Rexhep Rexhepi is a name in the watchmaking-world which some may be unfamiliar with, however he is fast becoming one of the break-through greats. Having started his career at the ripe-old-age of 14, he has quickly climbed the ranks, working with brands like Patek Philippe and F.P. Journe, to then launch his own independent brand; which predominantly produces tourbillon complications. We recently dropped by Rexhep’s atelier in Geneva to continue our series of interviews with independent watchmakers.


Tell us a little about what you remember, the first time you came into contact with a watch?


Well, my father lived in Switzerland, when I was a child, growing up in Kosovo. I remember when he came to visit, he would always have a Swiss watch of some kind with him, and I would want to play around with it and understand how it worked. There was one particular Tissot that he had which I attempted to open, resulting in a big slap around the face! That left me with a great deal of curiosity for watches.


What was it that you found so curious?


I remember hearing the tick tock of the movement, and just wanted to understand where that came from. This would have been around the age of six or seven.

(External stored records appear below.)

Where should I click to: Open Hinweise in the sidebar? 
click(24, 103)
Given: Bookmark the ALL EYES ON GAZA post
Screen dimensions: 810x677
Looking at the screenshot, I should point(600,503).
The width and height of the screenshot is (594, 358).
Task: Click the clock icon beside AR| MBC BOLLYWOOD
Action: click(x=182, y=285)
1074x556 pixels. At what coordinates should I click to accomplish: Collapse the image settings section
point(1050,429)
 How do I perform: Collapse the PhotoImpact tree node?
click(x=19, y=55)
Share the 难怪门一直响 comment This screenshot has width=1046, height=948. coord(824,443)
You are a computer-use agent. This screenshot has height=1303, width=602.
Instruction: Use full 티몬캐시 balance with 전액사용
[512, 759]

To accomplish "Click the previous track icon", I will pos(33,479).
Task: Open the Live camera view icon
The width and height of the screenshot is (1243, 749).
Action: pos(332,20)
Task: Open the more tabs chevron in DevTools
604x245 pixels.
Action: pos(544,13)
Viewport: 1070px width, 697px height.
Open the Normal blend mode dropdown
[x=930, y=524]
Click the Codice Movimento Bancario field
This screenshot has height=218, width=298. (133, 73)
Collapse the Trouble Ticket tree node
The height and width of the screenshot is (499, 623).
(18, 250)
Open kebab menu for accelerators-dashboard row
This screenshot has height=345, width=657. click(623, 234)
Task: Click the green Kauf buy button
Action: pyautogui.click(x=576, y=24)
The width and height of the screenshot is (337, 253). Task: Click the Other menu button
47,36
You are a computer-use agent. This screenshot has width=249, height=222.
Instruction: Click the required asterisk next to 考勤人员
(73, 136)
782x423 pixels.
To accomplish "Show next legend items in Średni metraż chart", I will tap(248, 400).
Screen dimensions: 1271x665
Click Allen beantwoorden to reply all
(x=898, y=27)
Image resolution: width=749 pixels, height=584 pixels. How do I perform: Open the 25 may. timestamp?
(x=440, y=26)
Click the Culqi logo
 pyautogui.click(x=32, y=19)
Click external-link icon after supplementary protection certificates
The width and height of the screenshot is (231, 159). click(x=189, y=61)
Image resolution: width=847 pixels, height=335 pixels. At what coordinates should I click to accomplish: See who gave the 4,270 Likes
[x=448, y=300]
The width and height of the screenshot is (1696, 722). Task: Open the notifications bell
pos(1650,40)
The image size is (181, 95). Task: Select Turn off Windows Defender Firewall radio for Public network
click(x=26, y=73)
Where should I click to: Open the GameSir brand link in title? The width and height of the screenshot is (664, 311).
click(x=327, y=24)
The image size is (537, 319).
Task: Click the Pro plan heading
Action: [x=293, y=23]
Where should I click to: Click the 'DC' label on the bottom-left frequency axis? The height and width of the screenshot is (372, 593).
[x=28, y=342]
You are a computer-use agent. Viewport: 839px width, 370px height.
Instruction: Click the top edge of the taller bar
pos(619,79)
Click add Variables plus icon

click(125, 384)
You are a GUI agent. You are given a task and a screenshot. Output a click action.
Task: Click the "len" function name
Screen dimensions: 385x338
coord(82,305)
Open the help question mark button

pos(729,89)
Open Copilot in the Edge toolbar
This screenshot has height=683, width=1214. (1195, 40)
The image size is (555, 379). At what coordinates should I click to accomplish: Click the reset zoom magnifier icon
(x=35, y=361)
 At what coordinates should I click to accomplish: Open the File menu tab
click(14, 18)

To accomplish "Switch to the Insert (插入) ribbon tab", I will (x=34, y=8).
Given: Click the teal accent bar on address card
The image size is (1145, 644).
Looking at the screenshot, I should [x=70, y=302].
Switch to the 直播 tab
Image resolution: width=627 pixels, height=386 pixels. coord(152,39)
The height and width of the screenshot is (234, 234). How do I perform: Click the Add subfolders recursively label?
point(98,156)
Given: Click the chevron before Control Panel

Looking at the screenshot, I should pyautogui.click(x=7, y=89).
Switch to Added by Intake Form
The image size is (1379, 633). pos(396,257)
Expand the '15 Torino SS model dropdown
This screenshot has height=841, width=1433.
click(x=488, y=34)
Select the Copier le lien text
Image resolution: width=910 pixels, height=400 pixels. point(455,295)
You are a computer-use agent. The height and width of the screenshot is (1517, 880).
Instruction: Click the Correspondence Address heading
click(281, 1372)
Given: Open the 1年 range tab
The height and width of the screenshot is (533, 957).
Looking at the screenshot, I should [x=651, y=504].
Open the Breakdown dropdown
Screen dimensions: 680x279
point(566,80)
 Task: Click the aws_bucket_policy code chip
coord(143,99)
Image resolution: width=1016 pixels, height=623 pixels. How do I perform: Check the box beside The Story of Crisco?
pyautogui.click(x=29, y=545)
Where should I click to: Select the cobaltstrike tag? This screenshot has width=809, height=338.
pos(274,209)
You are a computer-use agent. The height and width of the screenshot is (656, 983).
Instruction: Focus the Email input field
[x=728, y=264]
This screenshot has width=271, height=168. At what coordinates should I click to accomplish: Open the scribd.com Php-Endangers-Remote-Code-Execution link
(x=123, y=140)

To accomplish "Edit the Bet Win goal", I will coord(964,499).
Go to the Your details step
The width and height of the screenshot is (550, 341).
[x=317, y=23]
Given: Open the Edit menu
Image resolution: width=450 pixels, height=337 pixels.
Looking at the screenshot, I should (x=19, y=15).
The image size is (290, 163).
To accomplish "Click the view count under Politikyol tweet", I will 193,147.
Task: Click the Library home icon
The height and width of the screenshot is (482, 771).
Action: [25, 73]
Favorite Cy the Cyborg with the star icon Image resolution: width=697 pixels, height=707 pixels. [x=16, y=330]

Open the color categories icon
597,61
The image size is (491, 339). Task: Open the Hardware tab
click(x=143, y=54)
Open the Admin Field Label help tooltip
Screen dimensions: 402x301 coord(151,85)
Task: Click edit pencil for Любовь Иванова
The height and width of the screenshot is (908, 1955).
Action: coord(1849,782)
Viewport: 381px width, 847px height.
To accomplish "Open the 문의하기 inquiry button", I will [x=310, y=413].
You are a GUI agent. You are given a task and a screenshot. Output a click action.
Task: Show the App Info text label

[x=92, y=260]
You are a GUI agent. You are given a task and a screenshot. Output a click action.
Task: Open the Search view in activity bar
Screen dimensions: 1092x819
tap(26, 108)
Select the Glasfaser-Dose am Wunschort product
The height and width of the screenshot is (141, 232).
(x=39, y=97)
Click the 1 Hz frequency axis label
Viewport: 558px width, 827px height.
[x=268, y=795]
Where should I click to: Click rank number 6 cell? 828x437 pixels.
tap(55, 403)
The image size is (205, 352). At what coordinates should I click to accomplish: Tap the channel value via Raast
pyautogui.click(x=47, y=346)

Do you recall the moment that you understood the basic principles of how a watch functions?


This came a little later, during my apprenticeship with Patek Philippe around the age of fourteen or fifteen. While you were preparing for exams and training, they would teach you about these principles and, so I would say that was the first moment that it made sense. If you could demonstrate that you understood, you were then trusted to carefully disassemble a movement. This whole process was a very formative time for me.


It seems to be a recurring theme with certain watchmakers that they found school under-stimulating, is this true of yourself?


I was always relatively comfortable at school, my natural curiosity made me fairly adept at taking on new information, concepts, and equations. Though, saying that, I certainly messed around at school. I was no model student. But I didn’t find the work particularly challenging, from memory.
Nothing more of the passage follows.